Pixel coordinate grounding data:
===============

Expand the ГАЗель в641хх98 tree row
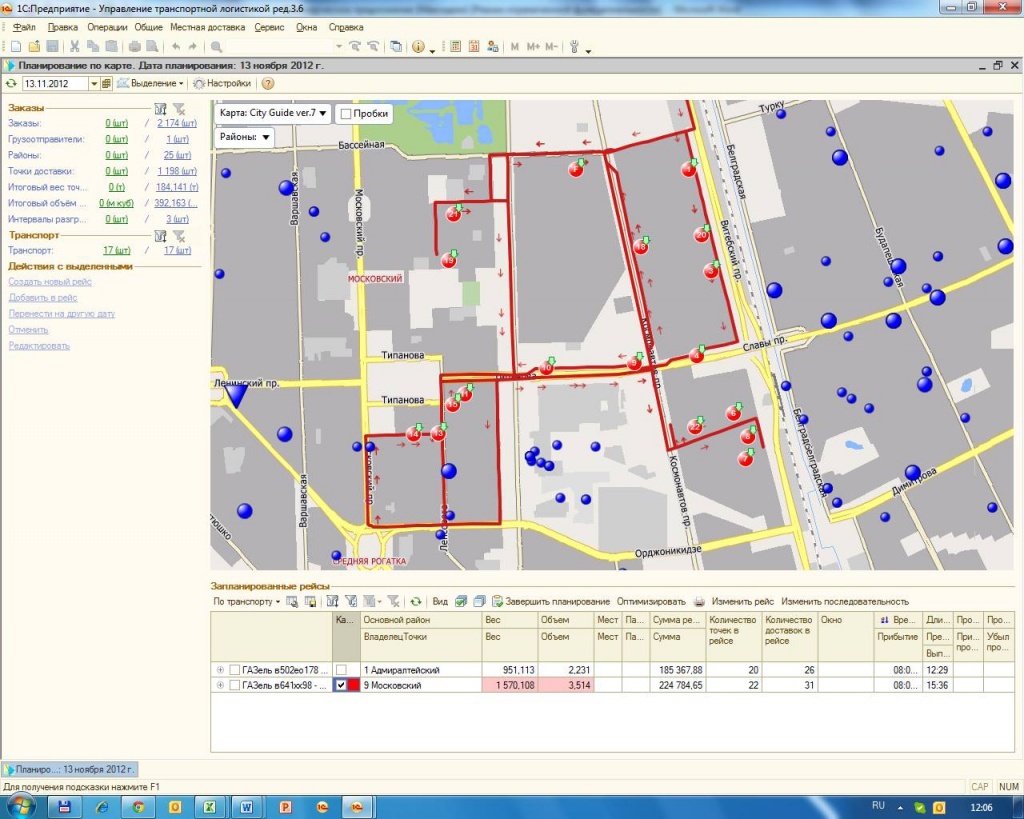Screen dimensions: 1024x819 click(220, 686)
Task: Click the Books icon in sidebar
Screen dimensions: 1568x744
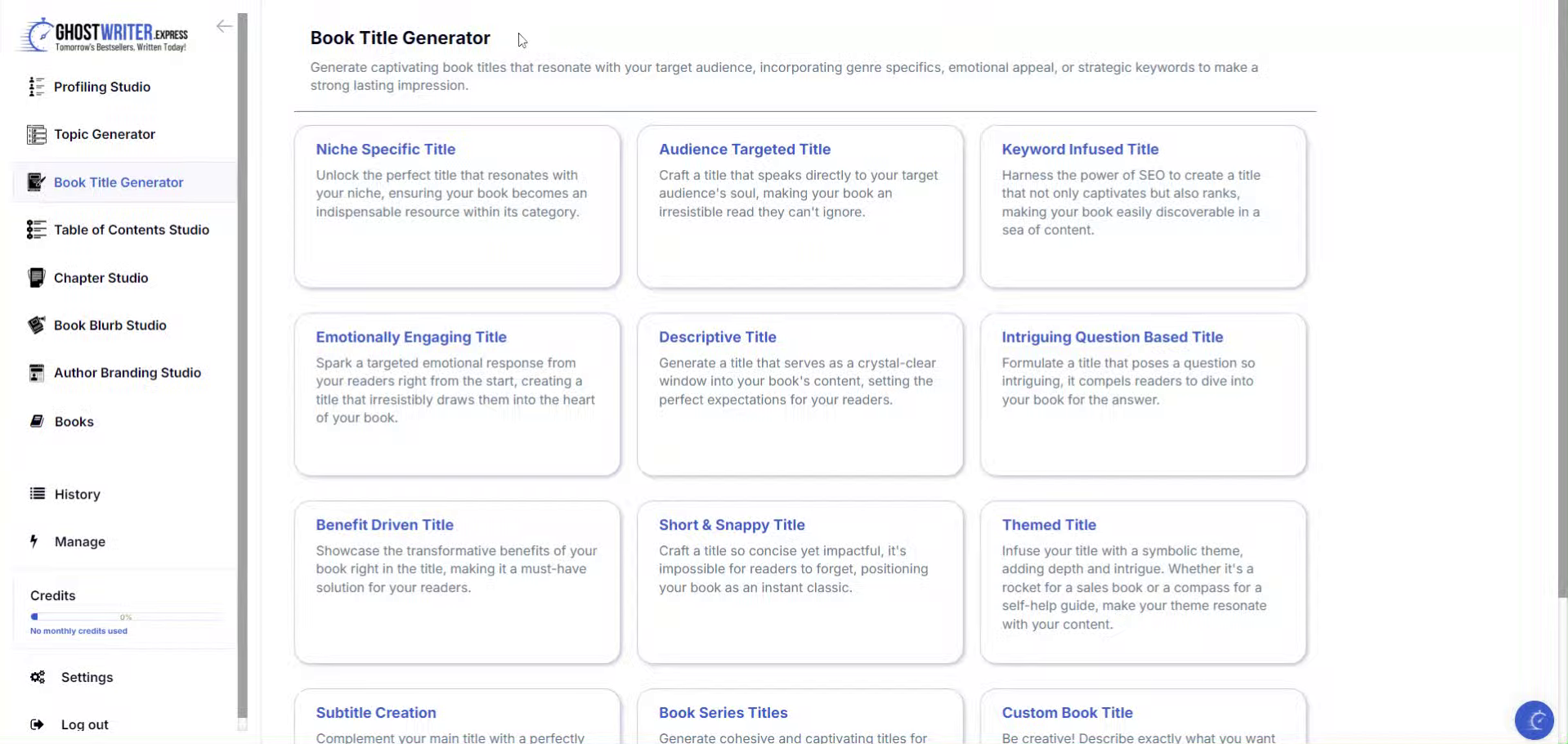Action: click(x=36, y=421)
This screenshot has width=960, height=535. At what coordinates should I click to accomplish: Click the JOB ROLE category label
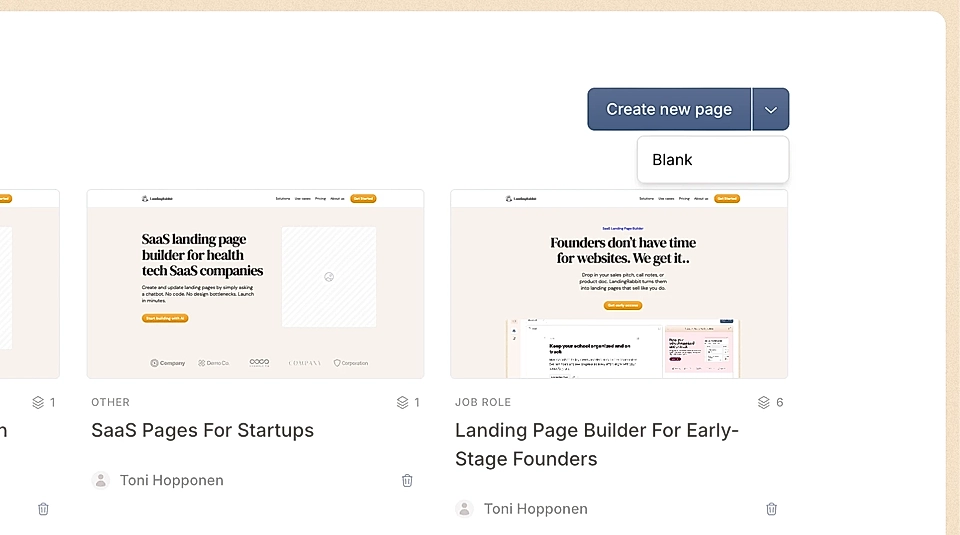[x=482, y=402]
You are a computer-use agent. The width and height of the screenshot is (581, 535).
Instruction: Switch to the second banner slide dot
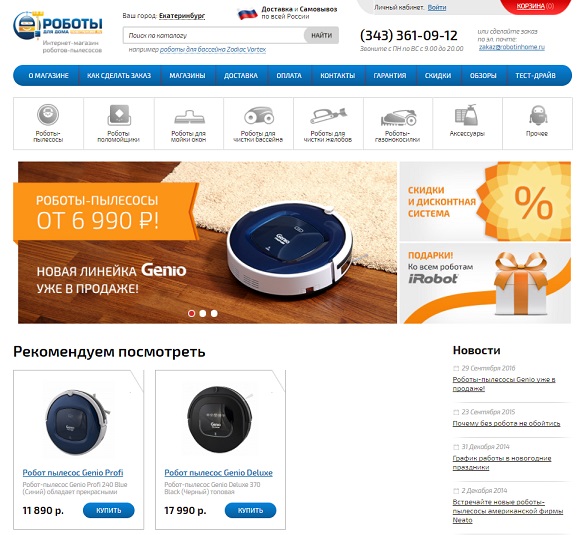203,313
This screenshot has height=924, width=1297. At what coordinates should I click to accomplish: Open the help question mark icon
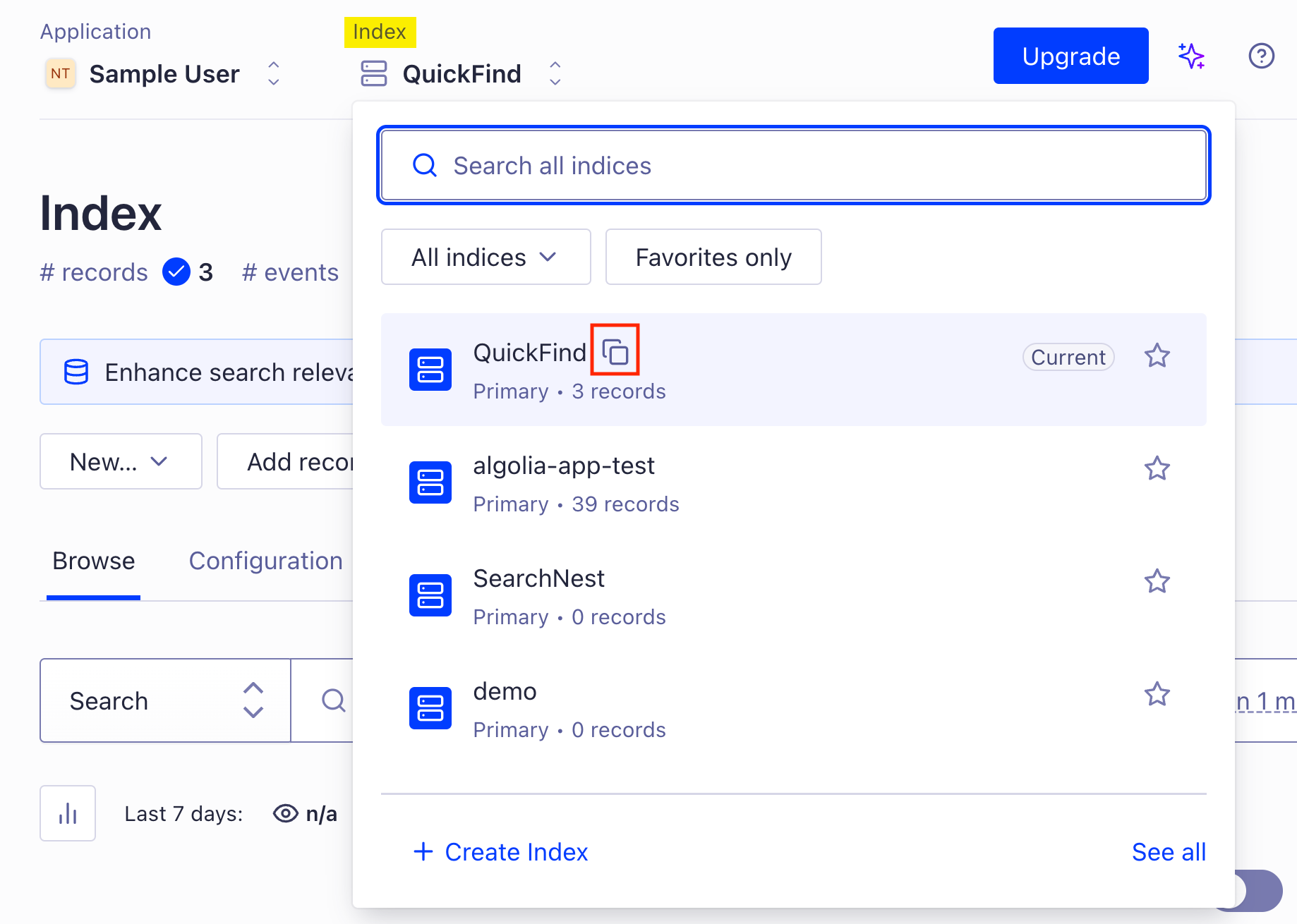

===============

BRIEF: All the records above must be retyped exactly, except for their pictures.

TASK RESPONSE:
Expand the ГАЗель в641хх98 tree row
Screen dimensions: 1024x819 click(220, 686)
Task: Click the Books icon in sidebar
Screen dimensions: 1568x744
Action: click(x=36, y=421)
This screenshot has width=960, height=535. At what coordinates should I click to accomplish: Click the JOB ROLE category label
[x=482, y=402]
You are a computer-use agent. The width and height of the screenshot is (581, 535).
Instruction: Switch to the second banner slide dot
203,313
This screenshot has height=924, width=1297. At what coordinates should I click to accomplish: Open the help question mark icon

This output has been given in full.